Direct Hemoperfusion With a β2‐Microglobulin‐selective Adsorbent Column Eliminates Inflammatory Cytokines and Improves Pulmonary Oxygenation

  Acute respiratory distress syndrome (ARDS) and acute lung injury (ALI) are characterized by a high mortality rate; therefore, ARDS/ALI in humans is a leading cause of morbidity and mortality in critically ill patients. As previously reported, cytokines play a critical role as signaling molecules that initiate, amplify, and perpetuate inflammatory responses on a local and systemic basis, and the polymyxin‐B immobilized direct hemoperfusion system (PMX–DHP) is effective for the treatment of ARDS/ALI. Furthermore, another direct hemoperfusion system using the β2‐microglobulin‐selective adsorbent column, Lixelle, the direct hemoperfusion treatment (Lixelle–DHP), has been applied in some cases to patients who are affected with systemic inflammatory response syndrome. The aim of this study is to evaluate the therapeutic efficacy of Lixelle–DHP in the treatment of ARDS/ALI. Four patients, aged 67–79 years old (mean 72 ± 6.2 years), diagnosed with ARDS/ALI were treated with Lixelle–DHP. The P a O 2 /fraction of inspired oxygen (F i O 2 ) ratio (PF ratio) was 90.0 ± 22.9 before the treatment, and it increased to 129.9 ± 5.6 at 72 h afterward the start of treatment.
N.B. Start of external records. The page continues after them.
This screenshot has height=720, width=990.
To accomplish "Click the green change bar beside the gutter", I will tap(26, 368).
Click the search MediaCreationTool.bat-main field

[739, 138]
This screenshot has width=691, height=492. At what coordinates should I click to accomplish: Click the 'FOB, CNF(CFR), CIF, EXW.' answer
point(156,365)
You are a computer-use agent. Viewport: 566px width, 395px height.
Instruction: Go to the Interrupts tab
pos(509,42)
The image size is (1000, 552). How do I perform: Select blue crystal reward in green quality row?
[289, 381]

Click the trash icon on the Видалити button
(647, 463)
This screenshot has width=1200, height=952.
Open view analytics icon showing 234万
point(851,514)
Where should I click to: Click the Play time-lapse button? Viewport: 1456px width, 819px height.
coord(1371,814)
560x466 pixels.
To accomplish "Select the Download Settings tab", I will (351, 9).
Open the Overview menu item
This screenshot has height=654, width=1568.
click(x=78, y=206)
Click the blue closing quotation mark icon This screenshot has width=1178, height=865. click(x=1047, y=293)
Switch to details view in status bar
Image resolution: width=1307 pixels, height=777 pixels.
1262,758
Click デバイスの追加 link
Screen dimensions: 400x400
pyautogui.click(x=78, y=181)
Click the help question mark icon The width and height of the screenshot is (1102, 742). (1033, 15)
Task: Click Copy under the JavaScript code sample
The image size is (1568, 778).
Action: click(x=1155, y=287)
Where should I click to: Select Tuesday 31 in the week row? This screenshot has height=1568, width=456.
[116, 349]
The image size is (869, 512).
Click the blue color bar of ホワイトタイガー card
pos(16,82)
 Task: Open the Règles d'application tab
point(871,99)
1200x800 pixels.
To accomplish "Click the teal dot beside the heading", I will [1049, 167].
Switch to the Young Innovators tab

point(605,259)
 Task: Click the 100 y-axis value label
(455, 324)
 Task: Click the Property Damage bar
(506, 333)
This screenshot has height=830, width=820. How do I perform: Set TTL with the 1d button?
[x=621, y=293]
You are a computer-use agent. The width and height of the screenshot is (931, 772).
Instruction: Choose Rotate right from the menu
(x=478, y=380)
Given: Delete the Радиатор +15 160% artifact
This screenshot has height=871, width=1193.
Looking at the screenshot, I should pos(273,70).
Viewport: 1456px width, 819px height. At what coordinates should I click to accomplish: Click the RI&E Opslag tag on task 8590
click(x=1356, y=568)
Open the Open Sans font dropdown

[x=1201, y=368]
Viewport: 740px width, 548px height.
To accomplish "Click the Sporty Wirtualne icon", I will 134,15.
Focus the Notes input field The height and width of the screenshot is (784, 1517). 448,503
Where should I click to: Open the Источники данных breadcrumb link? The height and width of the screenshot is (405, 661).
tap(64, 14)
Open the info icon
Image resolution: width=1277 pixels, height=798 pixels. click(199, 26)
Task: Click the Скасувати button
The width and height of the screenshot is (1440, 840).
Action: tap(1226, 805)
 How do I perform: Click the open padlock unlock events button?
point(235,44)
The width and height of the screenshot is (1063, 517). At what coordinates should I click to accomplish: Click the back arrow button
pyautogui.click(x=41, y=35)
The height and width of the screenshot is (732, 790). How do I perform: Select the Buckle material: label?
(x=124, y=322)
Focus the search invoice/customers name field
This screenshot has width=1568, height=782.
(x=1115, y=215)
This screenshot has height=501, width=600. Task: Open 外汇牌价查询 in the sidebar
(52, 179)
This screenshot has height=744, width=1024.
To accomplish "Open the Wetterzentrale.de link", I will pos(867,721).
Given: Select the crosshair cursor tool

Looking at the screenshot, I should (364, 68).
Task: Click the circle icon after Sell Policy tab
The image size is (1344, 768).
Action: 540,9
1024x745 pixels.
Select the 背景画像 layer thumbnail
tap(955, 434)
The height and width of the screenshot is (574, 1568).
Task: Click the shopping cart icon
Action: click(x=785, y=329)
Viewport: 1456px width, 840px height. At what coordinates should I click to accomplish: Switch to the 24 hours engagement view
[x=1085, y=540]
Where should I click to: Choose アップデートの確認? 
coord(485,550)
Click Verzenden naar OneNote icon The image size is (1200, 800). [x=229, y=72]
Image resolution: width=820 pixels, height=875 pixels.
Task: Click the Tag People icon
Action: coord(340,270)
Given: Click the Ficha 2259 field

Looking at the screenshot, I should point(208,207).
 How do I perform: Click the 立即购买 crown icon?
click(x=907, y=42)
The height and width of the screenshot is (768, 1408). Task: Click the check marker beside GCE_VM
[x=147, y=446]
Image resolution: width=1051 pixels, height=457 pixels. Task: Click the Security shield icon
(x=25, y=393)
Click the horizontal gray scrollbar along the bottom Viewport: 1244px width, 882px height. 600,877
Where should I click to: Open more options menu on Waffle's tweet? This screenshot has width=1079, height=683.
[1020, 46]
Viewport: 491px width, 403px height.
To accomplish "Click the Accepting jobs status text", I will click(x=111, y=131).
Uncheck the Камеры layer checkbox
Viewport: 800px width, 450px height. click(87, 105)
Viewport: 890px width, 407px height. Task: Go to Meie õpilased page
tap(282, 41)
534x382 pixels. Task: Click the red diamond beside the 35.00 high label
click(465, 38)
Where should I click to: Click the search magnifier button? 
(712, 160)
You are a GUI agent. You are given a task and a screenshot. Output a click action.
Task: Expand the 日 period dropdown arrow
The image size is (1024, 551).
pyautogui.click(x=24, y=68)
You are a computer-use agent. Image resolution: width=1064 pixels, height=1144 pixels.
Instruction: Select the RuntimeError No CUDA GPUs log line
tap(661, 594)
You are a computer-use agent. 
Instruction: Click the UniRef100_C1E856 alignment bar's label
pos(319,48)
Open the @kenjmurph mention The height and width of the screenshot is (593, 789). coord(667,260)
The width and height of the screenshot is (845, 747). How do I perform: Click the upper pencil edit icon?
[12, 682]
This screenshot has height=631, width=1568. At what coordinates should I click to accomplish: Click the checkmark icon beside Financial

Inflammatory cytokines such as interleukin (IL)‐1β, IL‐6, soluble intercellular adhesion molecule 1 (sICAM‐1) decreased significantly after the treatment. All patients were still alive after one month. However, while IL‐2 had decreased significantly after the treatment, it had returned by the next treatment. It is possible that Lixelle–DHP might be able to improve the PF ratio and mortality rate as a result of decreased cytokines, and it has been suggested that Lixelle–DHP has a beneficial influence in the treatment of ARDS/ALI.